Did you know that even though Substance Designer creates textures procedurally, you can create textures like dissolve maps and ground decals with a hand-painted style? You can even imitate brushstrokes with the clever use of noise textures. Check out the Procedural Textures in Substance Designer course to learn more tricks for creating stylized FX.
Adobe Substance 3D Painter
Adobe Substance 3D Painter is an incredibly versatile texturing app. It's considered the "Photoshop" for 3D objects. It's a non-destructive tool that allows you to paint, mask, create materials, get UVs, and easily export a variety of presets for all sorts of rendering in games, 3D, film, motion design, and VFX. It allows you to texture a model in real time and is thus one of the industry-leading tools for texture painting.
In terms of skill level, this is meant for beginners who are looking to get into 3D texturing. Whether you want to hand-draw the textures or drag and drop one onto your model, it's really an open canvas that gives you endless help and options for getting to the finish line. The most recent update released for Painter adds a new 3D path system, allowing creatives to apply paint strokes to a model along editable Bezier guide curves, and extends the Painter’s Dynamic Strokes system.
Substance 3D Painter is compatible with most major and standard 3D file formats. You can import mesh files like .fbx, .obj, .abc directly into Substance 3D Painter.
Adobe Substance 3D Modeler
Now the Substance 3D Collection had basically every step in the process of fine-tuning a 3D model to get it where it needs to be at the finish line, except the one key step - creating the actual 3D model. Before the process was to create the model in a program like Blender, ZBrush, or Unreal Engine and then bring it into the Substance. That has changed with the newest tool, Substance 3D Modeler.
Modeler allows you to sculpt 3D models on a desktop or inside your VR set. That’s right, the future is here, officially. Using the Meta Quest Pro allows you to see your creation right in front of you as you “grab” and “sculpt” however you see fit. Substance 3D Modeler is meant to make working in 3D as intuitive as working with clay in real life. Sculpting is supposed to feel like sculpting. Adobe has said that the intention behind the software is that you can finally “focus on the creative process rather than on technical limitations.”
Adobe Substance 3D Sampler
Substance 3D Sampler transforms imported pictures of real-world objects into photorealistic materials, 3D objects, and HDR environments.
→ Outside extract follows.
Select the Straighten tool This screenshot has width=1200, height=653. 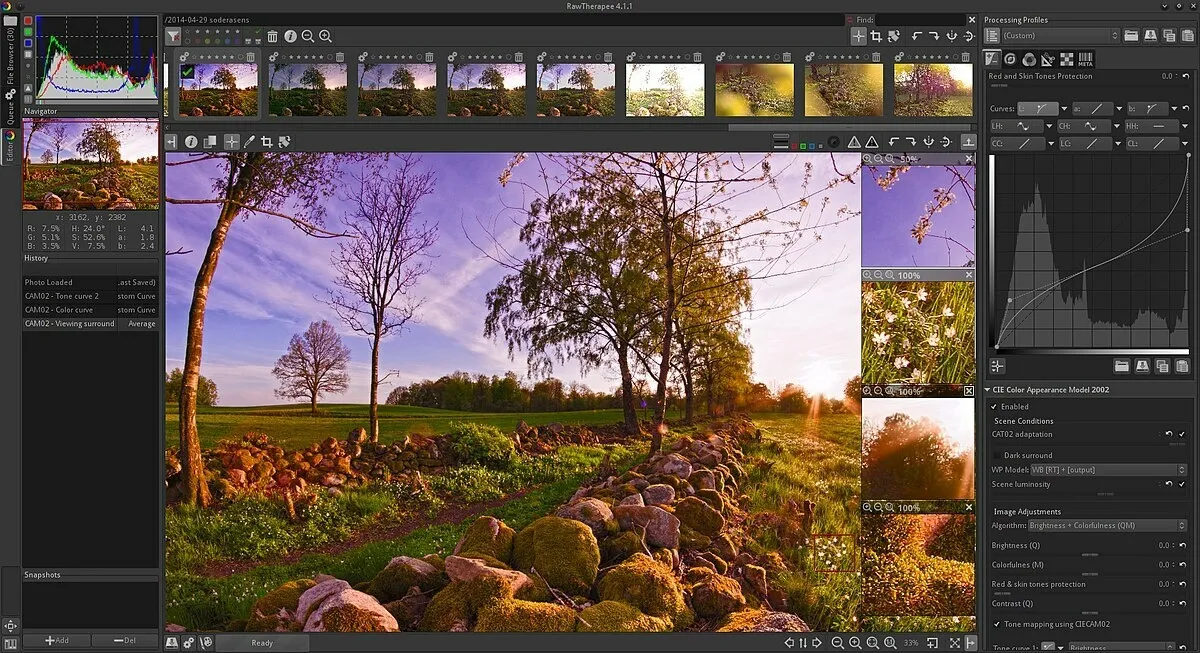click(x=251, y=142)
These images are then processed to create seamless, tile-able textures suitable for use in 3D applications.
Easily import the photos to automatically generate models, materials, and lights with features powered by Adobe Sensei (Adobe’s AI and machine learning framework). Then you can pair sampled assets with content from the Substance 3D Assets library (more on this in a minute), there’s really limitless potential for real-world replication and original creation.
Adobe Substance 3D Stager
The Substance 3D Stager is essentially a stripped-down version of Adobe Dimension. Dimension is a general-purpose 3D app, but Stager was built on the updated Adobe Mercury Render Engine and was built to complement the rest of the Substance 3D tools. It was built for virtual staging, where you can import and arrange 3D assets into simple scenes with controlled lighting and rendering.
Adobe Substance 3D Assets
This is exactly what it sounds like. Substance 3D Assets is a library of 3D assets including materials, models, and lights. There’s also a great community aspect involved with the Assets, check out their free library here. So this isn’t so much a tool, as much as it is a bank of materials and “assets” you can use for your project as a whole. The libraries of materials you’ll find in Assets range from different properties, appearances, and styles, that cater to whatever you’re visual aesthetic you’re aiming for.
You can modify and create derivative work of Substance 3D Assets, and distribute or sublicense them as long as it is incorporated into a Larger Work, like video games, or into a Modified Work. In any case, you can’t share or sell Substance 3D Assets on a standalone basis.